L’albero più graziosoTra i tanti alberi di natale in giro per la città ci siamo casualmente imbattuti nell’albero che si trova all’ingresso del reparto di Ginecologia dell’ospedale Madonna del Soccorso di San Benedetto. E’ particolarmente attraente, molto originale negli addobbi e prezioso, poiché frutto del lavoro artigianale della puericultrice del reparto Daniela Manni.Vi sono appese tante bamboline, molto curate nella realizzazione, raffinate e tutte diverse, come accade nei lavori artigianali. In cima troneggia un angelo principessa con un bellissimo abito, da far sognare soprattutto le bambine, tanto sensibili ad immagini del genere.
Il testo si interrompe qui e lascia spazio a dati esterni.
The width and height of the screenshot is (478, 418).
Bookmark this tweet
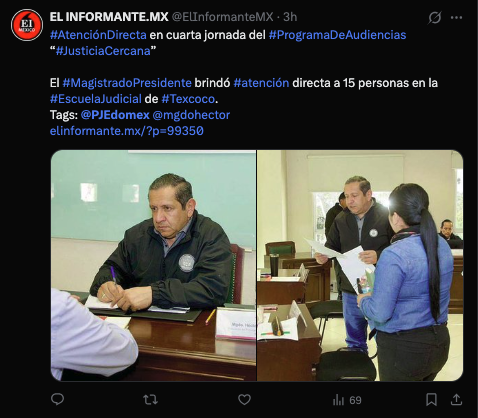pos(431,399)

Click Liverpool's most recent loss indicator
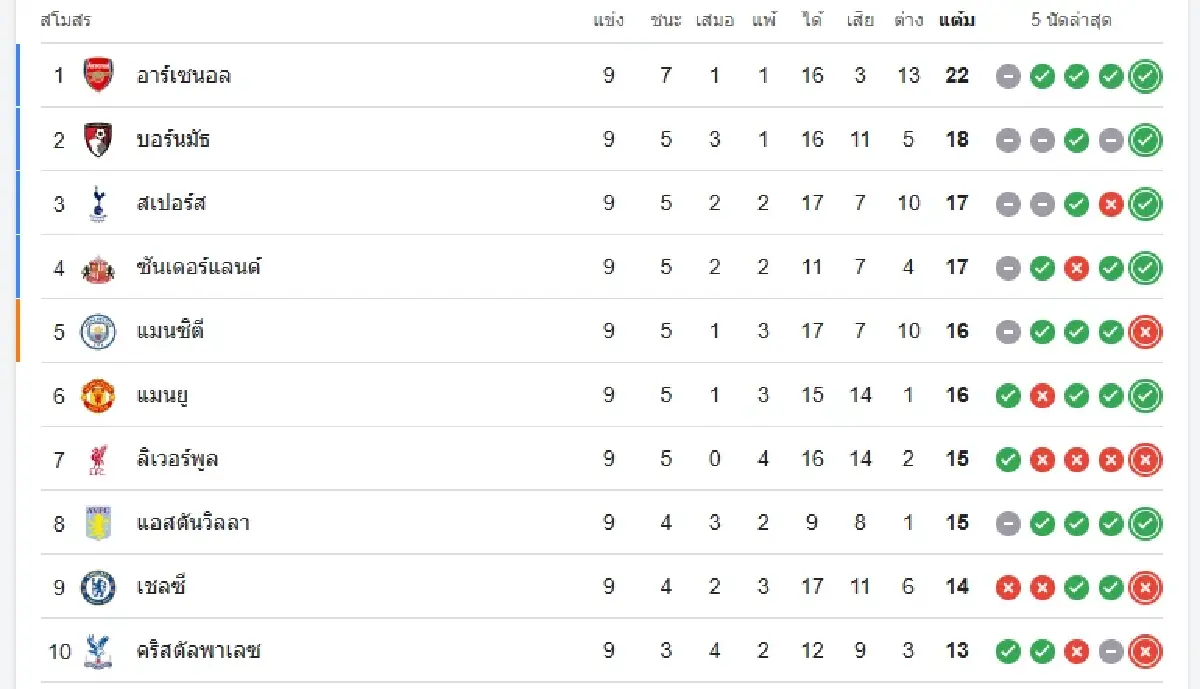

E’ il reparto dei neonati dove transitano anche tanti bambini, fratellini e sorelline varie, per cui è anche molto in tema con l’ambiente, che si arricchisce di una bella e magica atmosfera. Le bamboline appese sono talmente belle che, dolenti note, ne sono già state trafugate una quindicina.

La collezione più stravagante
Entrare in casa della dottoressa Nunzia Sabatini, ginecologa presso l’ospedale di San Benedetto, è come entrare in un mondo fatato, al di fuori della realtà. Tutti i locali della casa, comprese scale e ambienti più appartati, terrazza, giardino, sono inondati da una quantità incredibile di babbi natale. Ne sono circa300, collezionati negli ultimi venti anni. Ma oltre che numerosissimi, più di quelli che si potrebbero trovare in un negozio specifico a tale vendita, sono di tutte le misure, le fogge, i colori e le provenienze. I materiali con cui sono realizzati sono i più vari dal vetro alla pelle, legno, corteccia d’albero, stoffa, porcellana, vetro, resina, plastica ed altro. Ci sono i pezzi unici anche artistici, e le serie tematiche o a colore. Serie di bianchi, di rossi che creano allegre macchie di colore, pezzi grandi ma anche piccolissimi quasi invisibili, sono appesi, adagiati, appoggiati su tutte le superfici, infilati nelle piante. Sembra impossibile quanti tipi di soggetti siano stati inventati, proprio di ogni tipo dal babbo natale col paracadute, in vespa o in moto, in altalena, con il treno e in mongolfiera, oltre naturalmente a quello più tradizionale con le renne. Stanno ovunque, anche a decorare utensileria da cucina come coltelli, apribottiglie, posacenere. Provengono da ogni parte d’Italia e da molti paesi stranieri come Gernania, Austria, Danimarca, dalla Russia, da Boston o New York. Non manca proprio niente, compresi esempi di cineserie con il loro aspetto kitsch.

«Io e la mia famiglia – ci spiega la dott.ssa Sabatini, li scoviamo ovunque, persino nei mercatini estivi, tanto distanti dall’atmosfera natalizia. Ormai è diventata una vera mania e ci chiediamo cosa potranno ancora inventare, ma soprattutto dove poterli ancora mettere».